*** AVAILABLE DATA ***

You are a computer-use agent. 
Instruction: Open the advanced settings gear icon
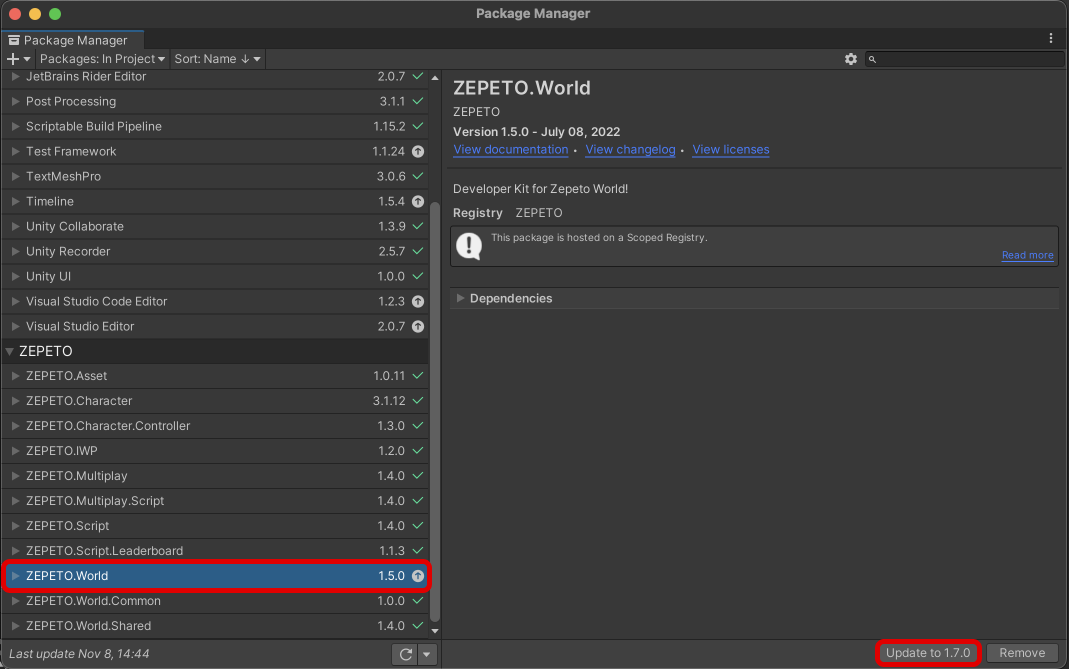[850, 59]
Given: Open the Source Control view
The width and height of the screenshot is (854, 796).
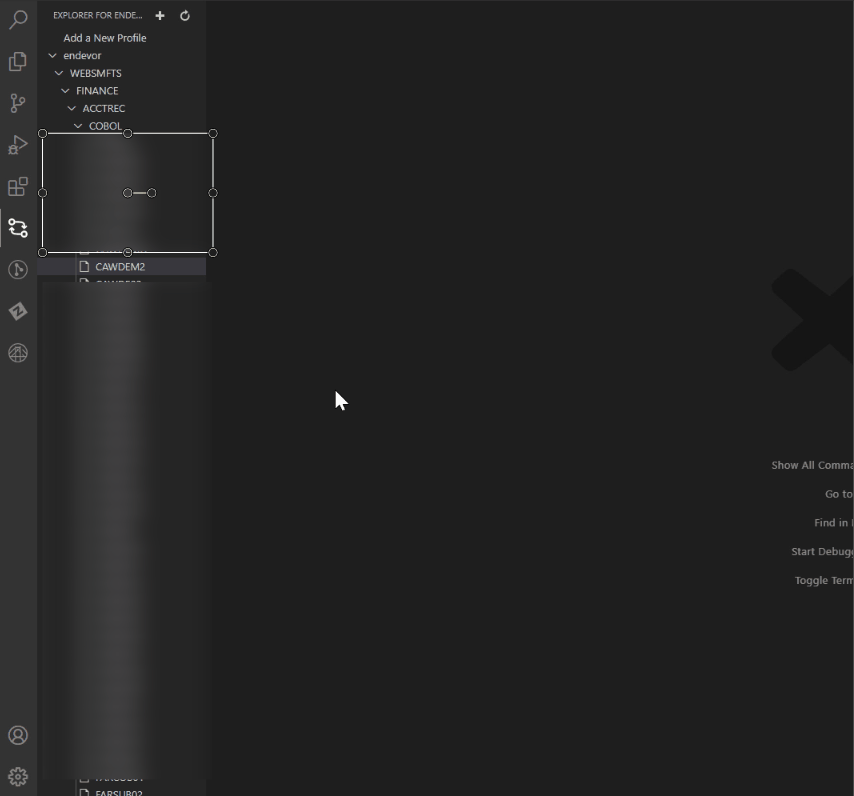Looking at the screenshot, I should point(18,103).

***

** YOUR OBJECTIVE **
Format the data above as a JSON list of strings with one string per line, skipping blank lines. Leave the pictures out.

** OUTPUT FOR THIS EXERCISE **
[
  "You are a computer-use agent. ",
  "Instruction: Open the advanced settings gear icon",
  "[850, 59]",
  "Given: Open the Source Control view",
  "The width and height of the screenshot is (854, 796).",
  "Looking at the screenshot, I should point(18,103)."
]